● **WHAT THE TASK REQUIRES**
Return only the lines from the one that contains "Choose the Rectangle shape tool" through the last line of the records below, exactly as they stand. Pictures are not part of the copy.

● **DATA SHOWN**
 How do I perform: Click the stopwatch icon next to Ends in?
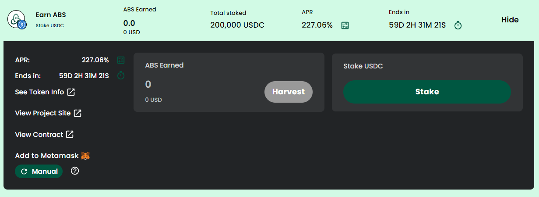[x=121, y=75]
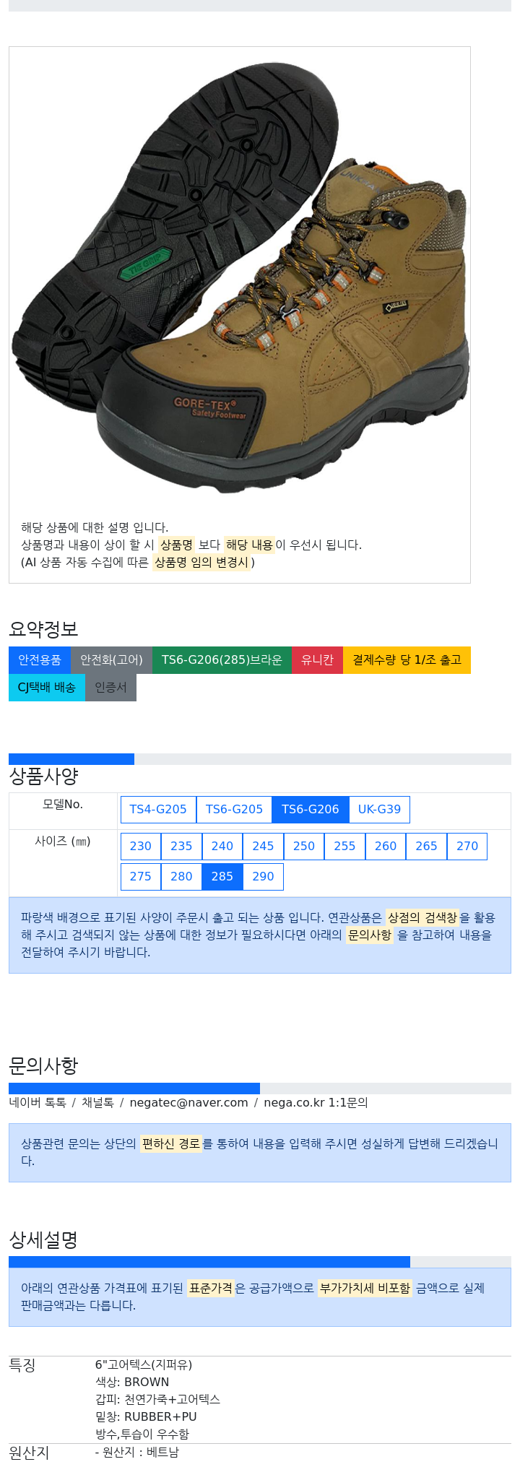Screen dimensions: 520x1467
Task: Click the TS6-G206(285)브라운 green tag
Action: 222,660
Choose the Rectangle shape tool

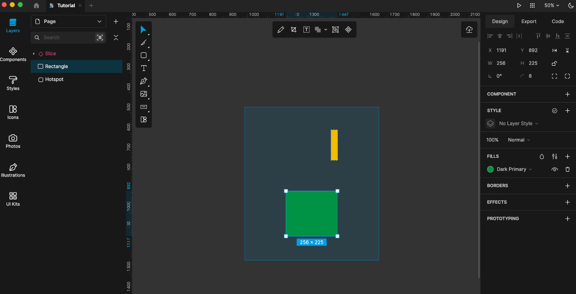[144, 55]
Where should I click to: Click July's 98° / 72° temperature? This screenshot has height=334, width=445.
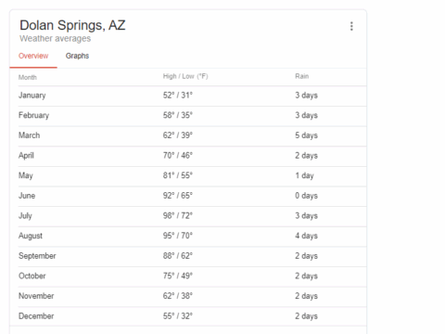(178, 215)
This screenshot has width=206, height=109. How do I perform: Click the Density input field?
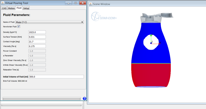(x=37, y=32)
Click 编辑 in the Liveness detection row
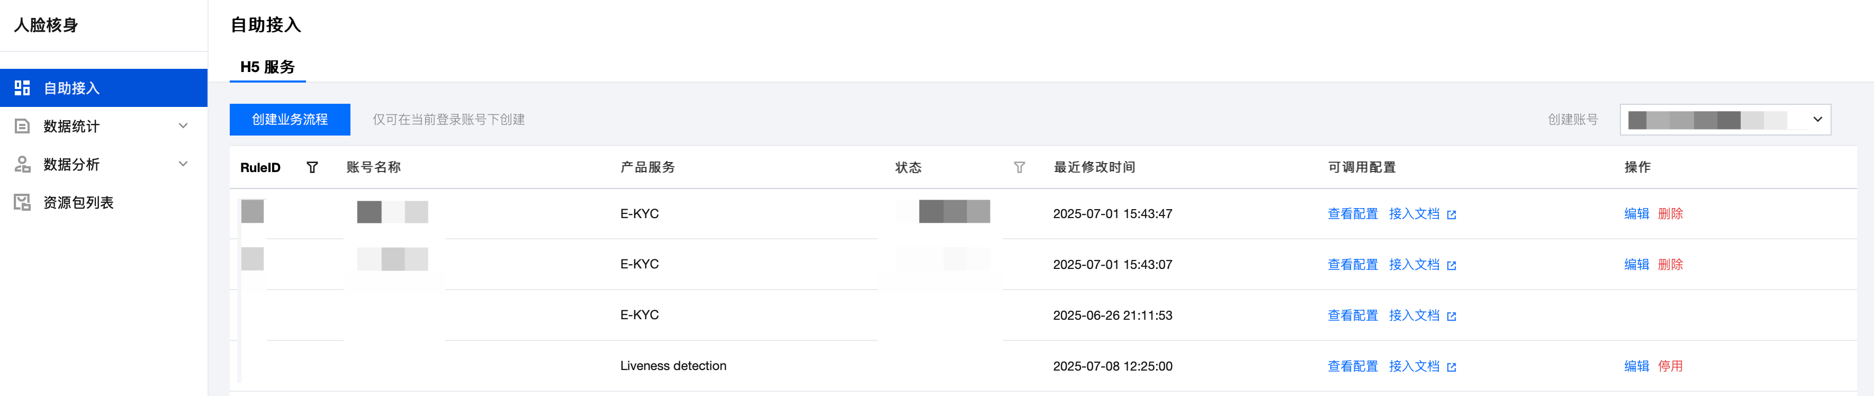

● **RESULT FOR THIS EXERCISE**
Choose the Rectangle shape tool

[144, 55]
Where should I click to: Click July's 98° / 72° temperature? This screenshot has height=334, width=445.
(178, 215)
This screenshot has width=206, height=109. How do I perform: Click the Density input field?
(x=37, y=32)
Click 编辑 in the Liveness detection row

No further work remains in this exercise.